▸ **PROBLEM**: Pick up the interview with astronaut Mike Massimino after its last sentence and keep writing it.

::: TEXT SECTION :::

Mike Massimino (Spaceman)
Interview Words : Adelina Storkaas | 05 December

Mike Massimino: “This is what Heaven must look like.”

NASA astronaut Mike Massimino’s travel experiences aren’t just limited to Planet Earth. Here, he talks about spacewalking 350 miles above the planet, cycling around London and the destinations aliens are most likely to visit

1: Spacewalking on Hubble Space Telescope, Space 

  Planet Earth (Dreamstime)

To be spacewalking 350 miles up at the Hubble Space Telescope during the day and looking down at the curve of our planet, that is my favourite place to be.

The Hubble space telescope is about the size of a school bus. It’s above the atmosphere and at around a 26 degree inclination to the equator. 

When you spacewalk, instead of looking through the window, you get the view of the planet in its entirety. The sheer beauty of it is amazing. It looks like paradise. The thought that went through my mind when I spacewalked and looked down on Earth was that this must be the view from Heaven. Then it was replaced by another thought: “No, this is what Heaven must look like."

During the day, I could see the planet more clearly, with the clouds above the oceans and continents. I saw the greenness surrounding the Earth. I couldn’t see particular buildings but I could see population centres. 

The Earth as a whole looks magnificent. It all runs together and you can’t see the borders. It’s not like looking at a map or a globe. You see that countries come together and borders are combined. You don’t see separation - you just see it all as one beautiful planet. That is the most compelling thing - you see it as a unified whole.

 

2: Space Shuttle Columbia, Space

 
Earth at night from space (Dreamstime)  

My second favourite place is also in space: on the flight deck of the shuttle, looking through the windows at Earth at night.

::: DATA EXTRACT :::

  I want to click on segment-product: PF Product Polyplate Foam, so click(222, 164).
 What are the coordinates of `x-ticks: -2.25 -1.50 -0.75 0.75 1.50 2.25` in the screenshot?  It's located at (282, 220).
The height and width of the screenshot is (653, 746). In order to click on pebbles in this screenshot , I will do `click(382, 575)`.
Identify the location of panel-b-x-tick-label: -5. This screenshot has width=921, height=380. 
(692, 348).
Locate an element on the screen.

:::
::: DATA EXTRACT :::

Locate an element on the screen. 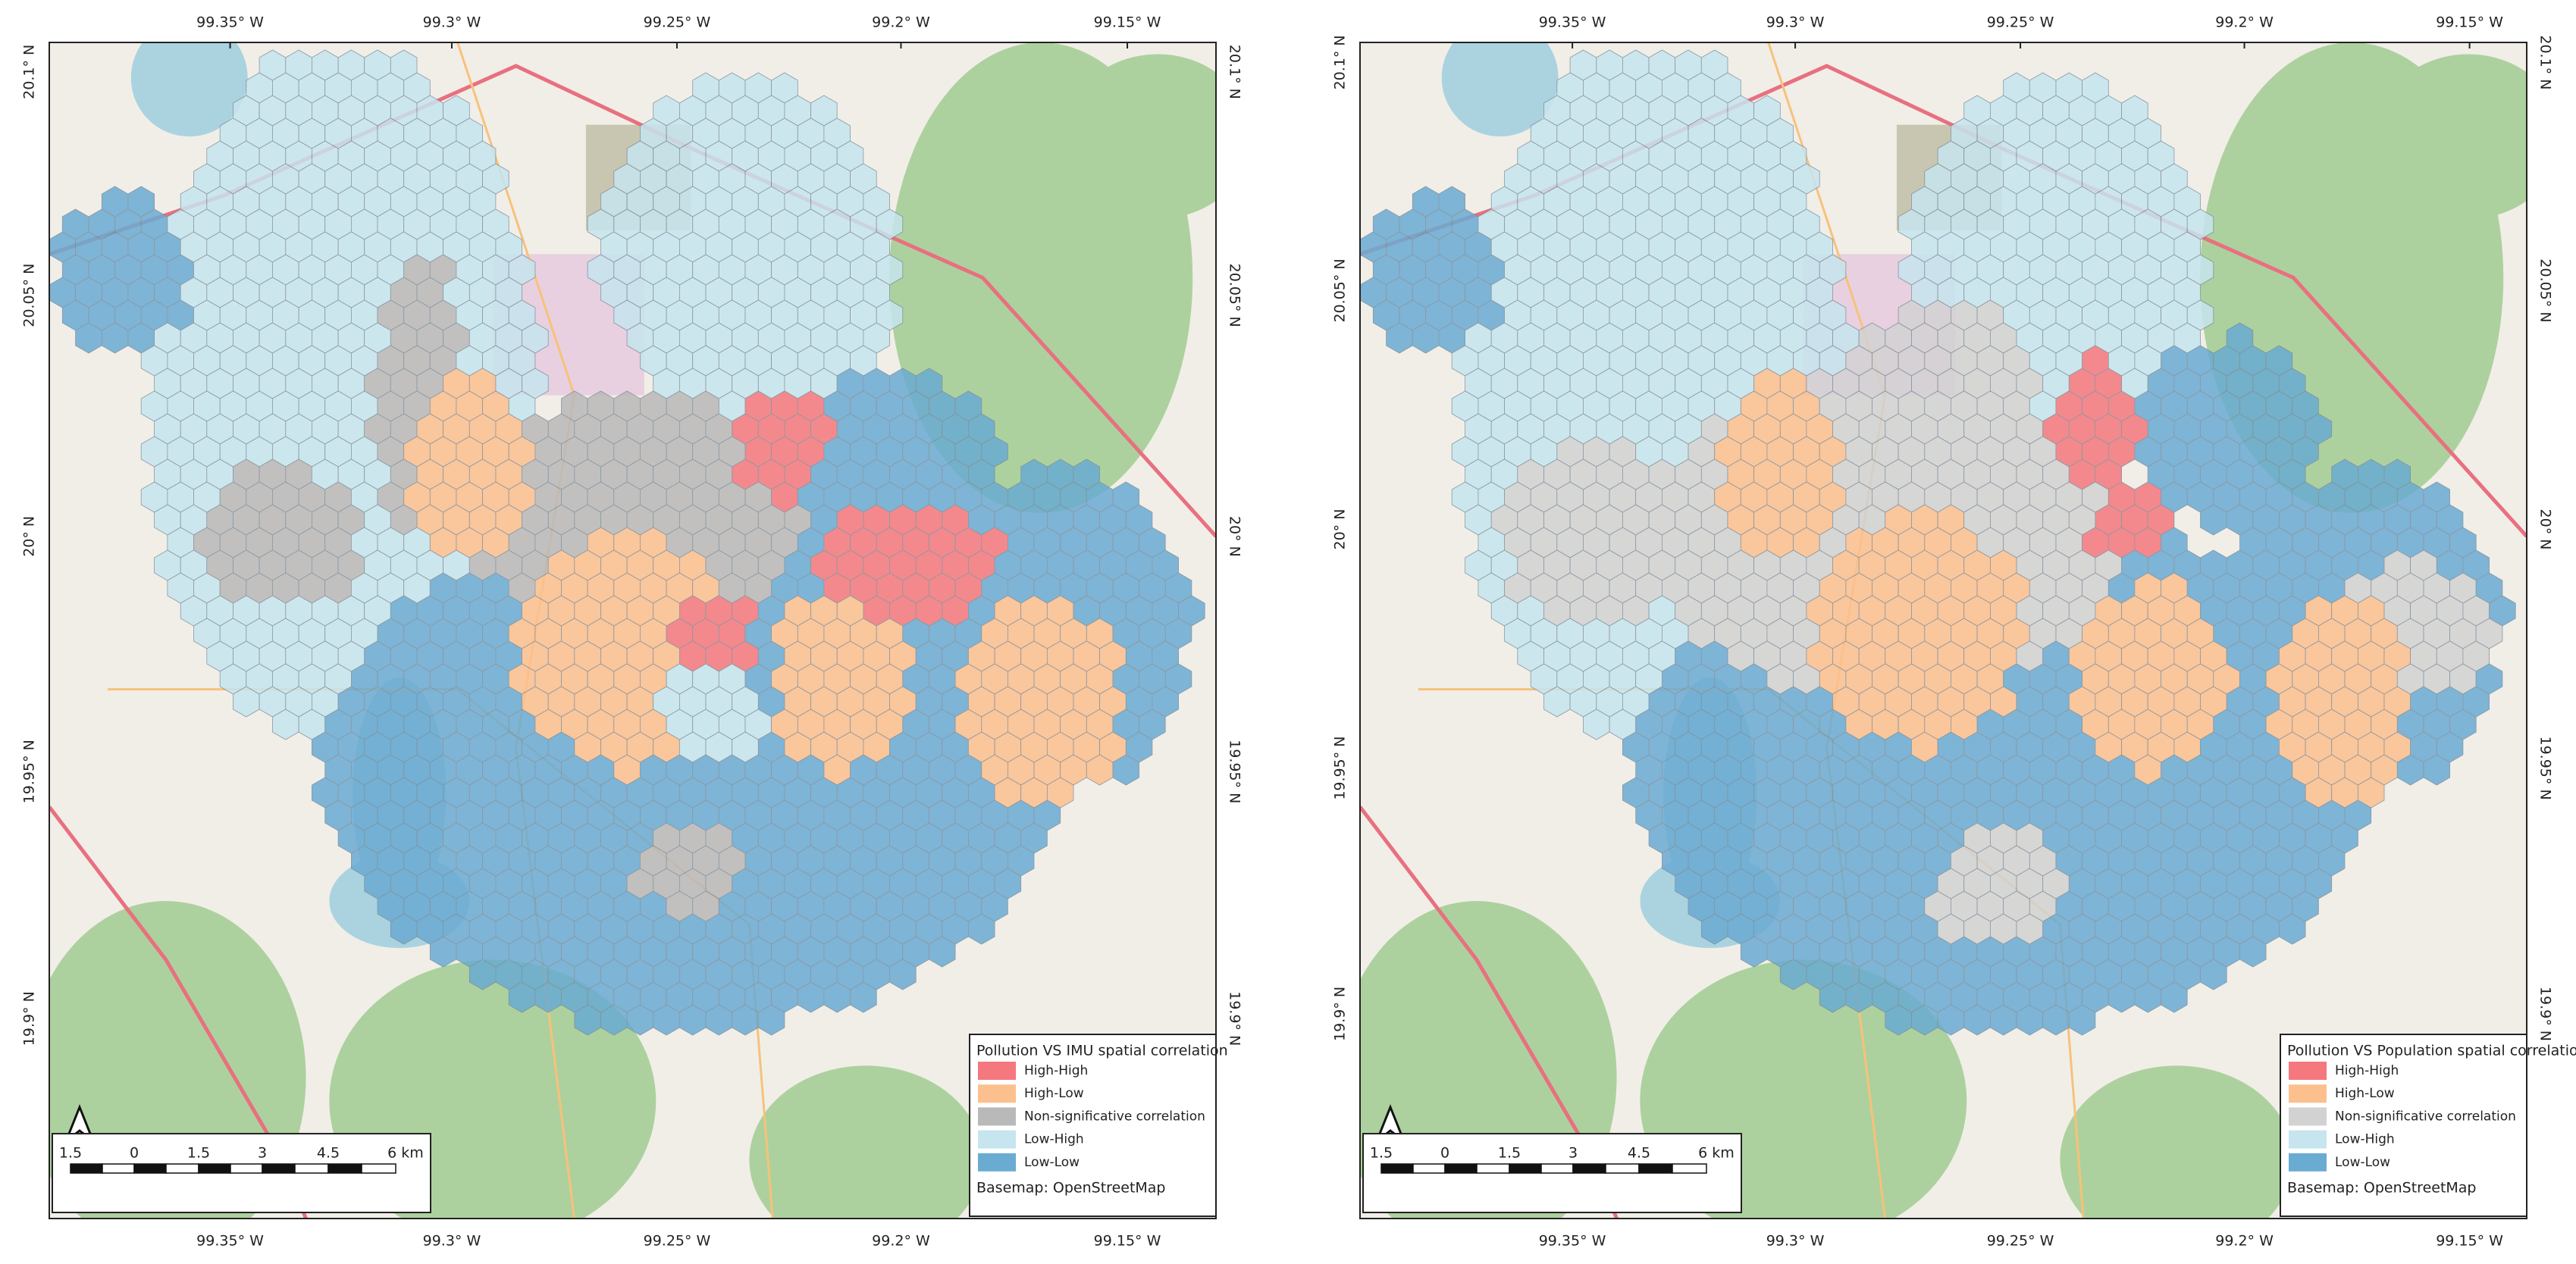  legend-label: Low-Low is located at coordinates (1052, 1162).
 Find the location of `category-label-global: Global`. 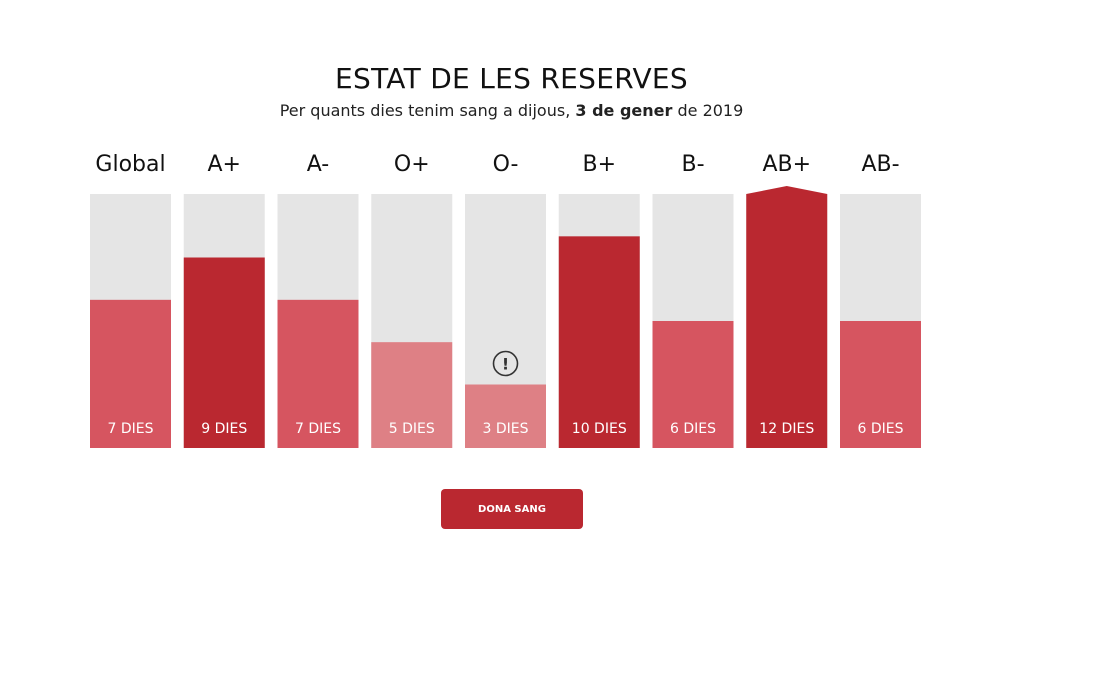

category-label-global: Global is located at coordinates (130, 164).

:::

▸ **RESULT OF THIS EXERCISE**:
What’s beautiful about the darkness in space is that the stars look like perfect points of light. They don’t twinkle at night in space, because you’re above the atmosphere, so you can see these perfect points of light, gas clouds, the Milky Way, constellations. The moon looks three dimensional, like a basket ball, and you can see the craters.

At night, it becomes very magical in space. The planet has a beautiful greyish colour and the cities light up very clearly. Cities like London and New York certainly stand out. I saw them from a distance, but they shined like diamonds in the night sky as you fly over the world. 

The prosperity and civilisation was evident, compared to flying over deserts or countries that are less developed and were darker. London and New York were two giant circles of light over the Earth. If 'travellers' were coming in from another planet or galaxy at night, I think they’d be drawn to London and New York City.

You can also see thunderstorms at night, with lightning lighting up the clouds below you, and you can see shooting stars burning up in the atmosphere. The atmosphere below you shows a greenish blue line, very thin, out on the horizon, so you can see how thin the atmosphere is. 

 

3: London, UK

  Cyclist in London (Dreamstime)

Being outside and enjoying the sights of London on a bicycle has been my favourite thing as a tourist. On my last trip, I rode around the city, passing Big Ben and Westminster Abbey. I stopped to take a look inside, had a drink at the pub, sat by the river and watched boats go by.

I like the United Kingdom’s history, and I’m most familiar with London. I’ve gone to many of the museums. The look of the city is very unique to me. The age of the buildings, like Buckingham Palace and the Tower of London, and the history on every turn in any street is amazing.

You can see the history and influence that the United Kingdom has had around the world, including my home in America, in so many different ways, like governance, science, mathematics and traditions. The British traditions are just magnificent. I also find people there are very pleasant. 

 

4: Sagres, Portugal 

 Lighthouse in Sagres (Dreamstime)

Sagres in Portugal is a beautiful place with sheer cliffs and ocean views. It’s the most western part of Europe and it’s very windy. It has an endless view of the ocean in every direction; from Cape Saint Vincent, you can only see ocean and horizon. 

500 years ago, great explorers like Christopher Columbus and Vasco da Gama were in Sagres to explore the New World. They were educated there, studied at navigation schools and launched ships from there.

For me, Sagres is like the space port of the old times. It is like when we launch people from Cape Canaveral at the Kennedy Space Centre in Florida to go into space. It’s the Kennedy Space Centre of that time.

 

5: New York, United States

 People in central park (Dreamstime)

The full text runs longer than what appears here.